Has anyone ever looked into chronic Neurotoxins?

Discussion in 'Fibromyalgia Main Forum' started by tkearn5000, Aug 25, 2008.

  1. tkearn5000

    tkearn5000 Member

    I jusd took a VCS test, and it came back positive. I was wondering if anyone has experience being treated for this?
  2. tkearn5000

    tkearn5000 Member

    It stands for Visual Contrast Sensitivity Test.
    Here Is a link to the web site on wich I took the test. It explains in much better detail than I can.

  3. hopeful4

    hopeful4 New Member

    I tested positive, too. I was treated for the neurotoxins with cholestyramine. It binds with them and helps to flush them out. It did improve my brain fog and cognition.

    My doctor suggested that I take the VCS test. I went to her with a diagnosis of CFS/FM, but she ended up diagnosing me with lyme disease, which was causing the neurotoxins. Have you looked into the possibility that you may have lyme disease?

    Best wishes,
  4. victoria

    victoria New Member

    As long as your results were positive, I'd likely try the cholestyramine. A doctor friend just told us that he has a neurologist friend who is using cholestyramine with pts who come up negative on the VCS test. Many of these pts are those who have lyme, but not all.

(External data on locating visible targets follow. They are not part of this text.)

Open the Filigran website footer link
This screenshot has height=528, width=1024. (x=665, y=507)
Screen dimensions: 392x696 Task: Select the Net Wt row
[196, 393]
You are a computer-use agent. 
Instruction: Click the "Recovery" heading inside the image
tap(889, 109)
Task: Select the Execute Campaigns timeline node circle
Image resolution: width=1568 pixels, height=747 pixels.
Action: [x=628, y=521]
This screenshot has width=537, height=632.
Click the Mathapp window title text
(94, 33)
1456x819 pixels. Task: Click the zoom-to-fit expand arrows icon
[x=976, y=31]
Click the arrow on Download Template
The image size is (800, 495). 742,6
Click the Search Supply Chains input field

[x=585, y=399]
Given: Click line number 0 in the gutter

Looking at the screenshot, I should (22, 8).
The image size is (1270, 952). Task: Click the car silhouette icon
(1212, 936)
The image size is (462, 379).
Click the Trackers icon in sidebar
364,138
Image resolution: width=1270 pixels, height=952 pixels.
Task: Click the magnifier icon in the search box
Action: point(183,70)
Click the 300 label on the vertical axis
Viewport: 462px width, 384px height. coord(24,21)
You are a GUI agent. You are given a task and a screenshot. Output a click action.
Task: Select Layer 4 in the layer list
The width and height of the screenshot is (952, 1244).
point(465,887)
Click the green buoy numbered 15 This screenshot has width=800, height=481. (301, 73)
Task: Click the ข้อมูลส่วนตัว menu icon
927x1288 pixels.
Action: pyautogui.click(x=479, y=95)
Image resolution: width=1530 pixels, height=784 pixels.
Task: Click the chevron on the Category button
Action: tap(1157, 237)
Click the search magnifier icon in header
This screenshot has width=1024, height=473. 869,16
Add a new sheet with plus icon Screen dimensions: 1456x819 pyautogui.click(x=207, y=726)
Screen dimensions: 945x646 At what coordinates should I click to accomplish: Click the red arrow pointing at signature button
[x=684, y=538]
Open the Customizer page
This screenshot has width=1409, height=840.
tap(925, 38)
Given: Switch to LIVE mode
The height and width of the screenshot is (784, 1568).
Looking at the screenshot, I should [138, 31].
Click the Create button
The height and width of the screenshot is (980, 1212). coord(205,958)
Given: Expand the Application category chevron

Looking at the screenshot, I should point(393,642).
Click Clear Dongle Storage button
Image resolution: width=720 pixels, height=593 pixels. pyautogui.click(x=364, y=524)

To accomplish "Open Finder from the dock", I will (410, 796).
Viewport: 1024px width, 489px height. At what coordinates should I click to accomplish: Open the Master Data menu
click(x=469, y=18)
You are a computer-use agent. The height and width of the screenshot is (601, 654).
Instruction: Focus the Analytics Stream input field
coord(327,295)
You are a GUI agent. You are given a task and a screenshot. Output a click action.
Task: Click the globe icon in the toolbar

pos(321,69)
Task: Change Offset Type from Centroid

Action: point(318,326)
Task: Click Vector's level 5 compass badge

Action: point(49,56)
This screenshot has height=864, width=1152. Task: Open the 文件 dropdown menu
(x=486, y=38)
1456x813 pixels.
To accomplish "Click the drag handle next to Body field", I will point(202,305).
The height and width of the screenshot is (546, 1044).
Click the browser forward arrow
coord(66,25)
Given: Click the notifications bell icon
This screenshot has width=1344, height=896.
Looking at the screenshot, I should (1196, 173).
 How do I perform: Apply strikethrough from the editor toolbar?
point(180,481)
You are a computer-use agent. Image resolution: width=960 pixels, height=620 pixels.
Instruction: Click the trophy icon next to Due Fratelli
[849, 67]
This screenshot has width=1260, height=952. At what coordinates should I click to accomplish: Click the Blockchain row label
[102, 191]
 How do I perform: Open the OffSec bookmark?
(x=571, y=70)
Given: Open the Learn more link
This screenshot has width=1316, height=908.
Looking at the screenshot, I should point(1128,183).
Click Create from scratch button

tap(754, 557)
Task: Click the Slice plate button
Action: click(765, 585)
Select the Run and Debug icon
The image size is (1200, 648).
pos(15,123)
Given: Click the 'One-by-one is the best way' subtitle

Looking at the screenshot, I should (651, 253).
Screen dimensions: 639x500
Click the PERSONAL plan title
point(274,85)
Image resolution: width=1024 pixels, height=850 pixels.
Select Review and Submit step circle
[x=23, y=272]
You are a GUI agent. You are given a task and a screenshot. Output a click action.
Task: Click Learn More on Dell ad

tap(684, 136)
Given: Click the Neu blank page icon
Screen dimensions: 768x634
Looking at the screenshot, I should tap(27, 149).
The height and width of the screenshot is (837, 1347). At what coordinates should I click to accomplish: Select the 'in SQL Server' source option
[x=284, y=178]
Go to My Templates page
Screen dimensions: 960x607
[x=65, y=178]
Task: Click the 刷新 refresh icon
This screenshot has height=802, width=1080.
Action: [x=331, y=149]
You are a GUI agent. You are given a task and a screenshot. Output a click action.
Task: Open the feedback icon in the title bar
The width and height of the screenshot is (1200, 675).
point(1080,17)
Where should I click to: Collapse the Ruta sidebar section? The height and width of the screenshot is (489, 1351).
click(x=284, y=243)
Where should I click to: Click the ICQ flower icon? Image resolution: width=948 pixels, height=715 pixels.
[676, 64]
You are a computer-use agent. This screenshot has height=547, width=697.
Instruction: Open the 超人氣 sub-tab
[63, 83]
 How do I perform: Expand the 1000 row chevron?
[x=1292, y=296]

    My son passed, even tho he does have lyme.

    So did I, despite whatever I have (likely lyme or other tickborn infection).

    My husband flunked, even tho he's the healthiest of us, altho he has weird symptoms like atypical bell's palsy and brain fog (whether or not due to lyme or other tick infection or HHV, we don't know cuz he won't get tested for any of them...). I don't know if he's going to try it or not, tho he did get the cholestyramine.

    Any/everything's worth a try for any amount of improvement, imho.

    let us know if you try it and what happens?

    all the best,

  5. Slayadragon

    Slayadragon New Member

    Neurotoxins can result from chronic lyme, poison mold exposure or a few other things.

    For some reason, the mycotoxins (mold poison) seem to be glossed over by a lot of people who take the test.

    This is a little odd, since the person responsible for the development of the VCS (Dr. Ritchie Shoemaker) has focused to a great extent on mold.

    His books are "Mold Warriors" and "Desperation Medicine."

    This may be because LLMD's often suggest the test.

    The LLMD's seem not to focus enough on the devastation that mycotoxins can cause.

    Hopefully this will change soon.

    Meanwhile, those who test positive on the VCS should look into poison mold as well as other toxins.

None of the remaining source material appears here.